═════ Source information
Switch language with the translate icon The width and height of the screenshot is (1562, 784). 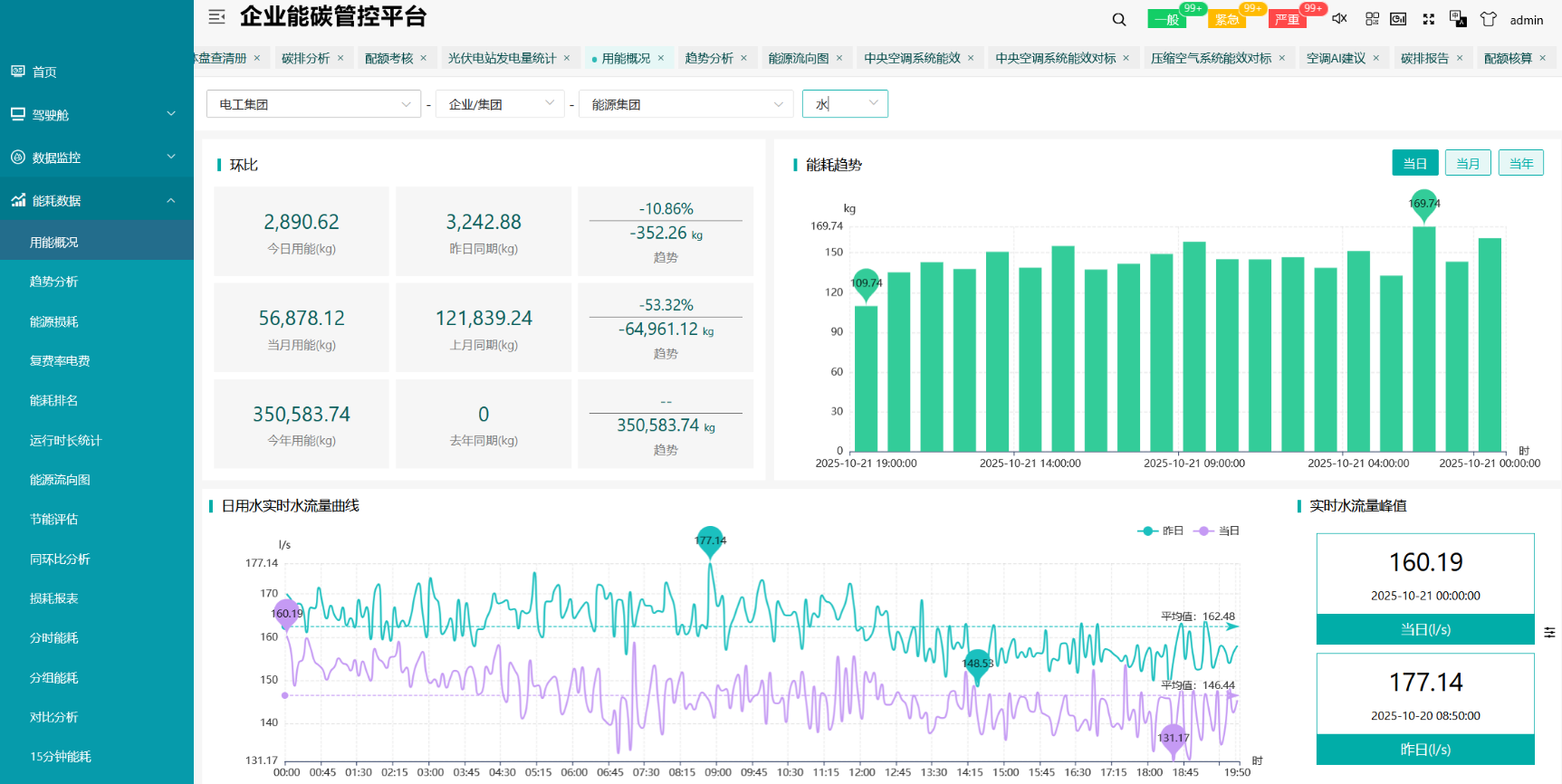tap(1458, 19)
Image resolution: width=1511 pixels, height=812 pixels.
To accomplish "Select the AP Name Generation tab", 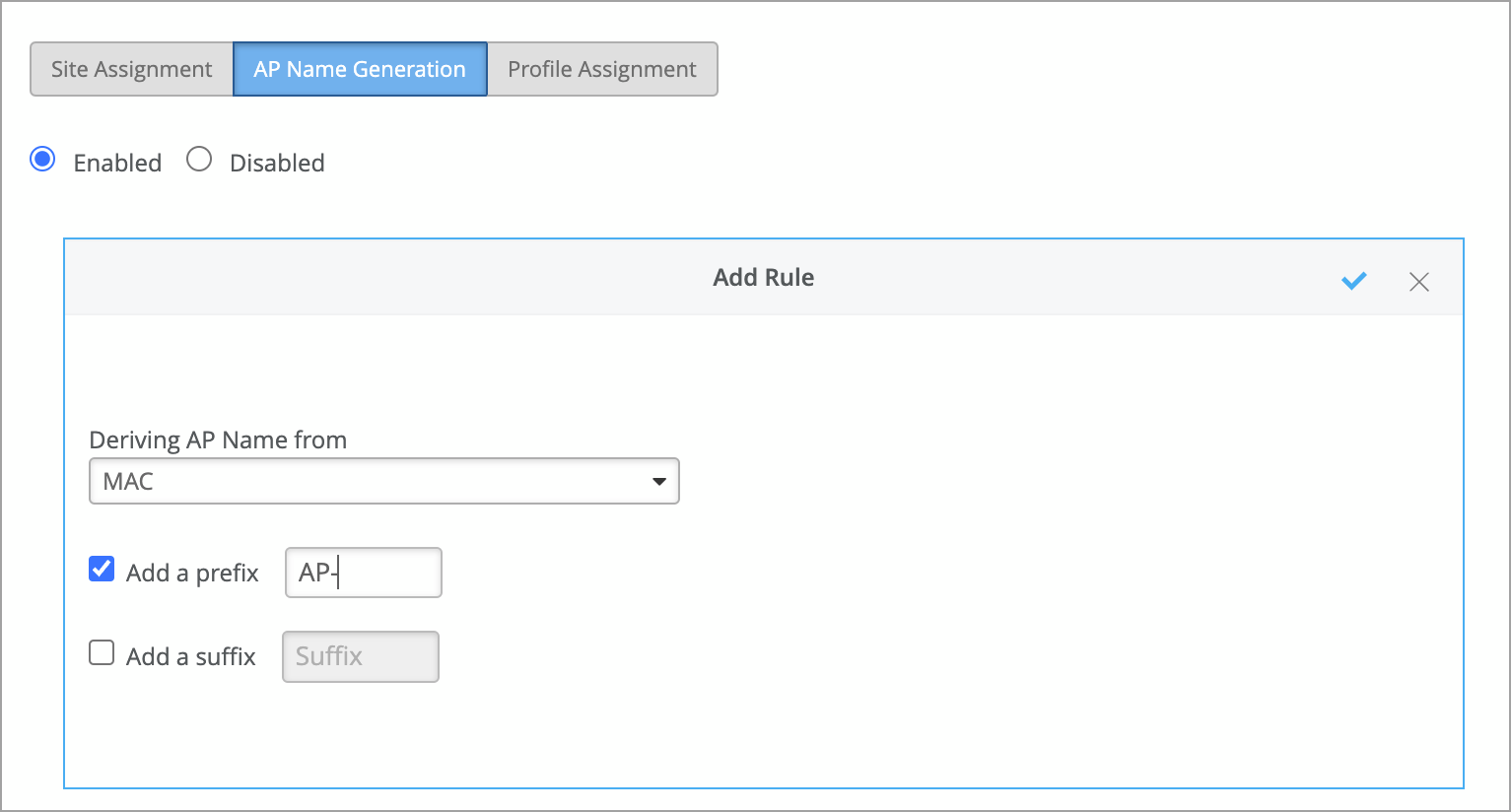I will (360, 69).
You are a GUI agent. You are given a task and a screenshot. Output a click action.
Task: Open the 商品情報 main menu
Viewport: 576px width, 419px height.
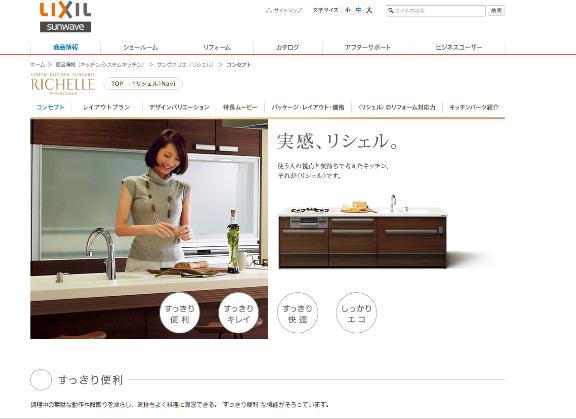66,47
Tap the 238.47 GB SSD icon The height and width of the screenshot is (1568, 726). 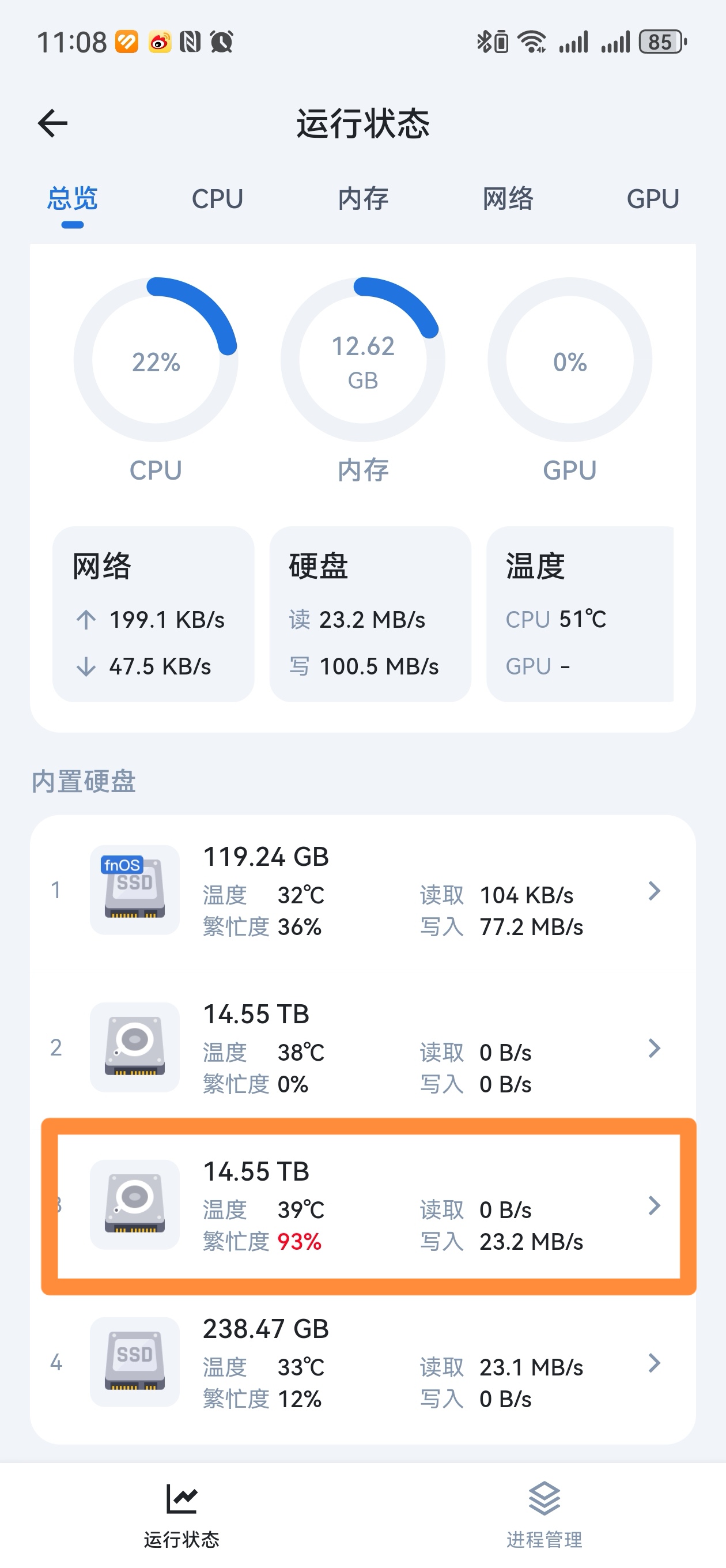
══════════
Work to be completed: Leaving every picture out, write out exactly the lines from the one that holds "You are a GUI" through the end of the listing, both included.

Answer to the exercise:
You are a GUI agent. You are given a task and a screenshot. Output a click action.
Task: Open the 商品情報 main menu
Viewport: 576px width, 419px height.
66,47
Tap the 238.47 GB SSD icon The height and width of the screenshot is (1568, 726). 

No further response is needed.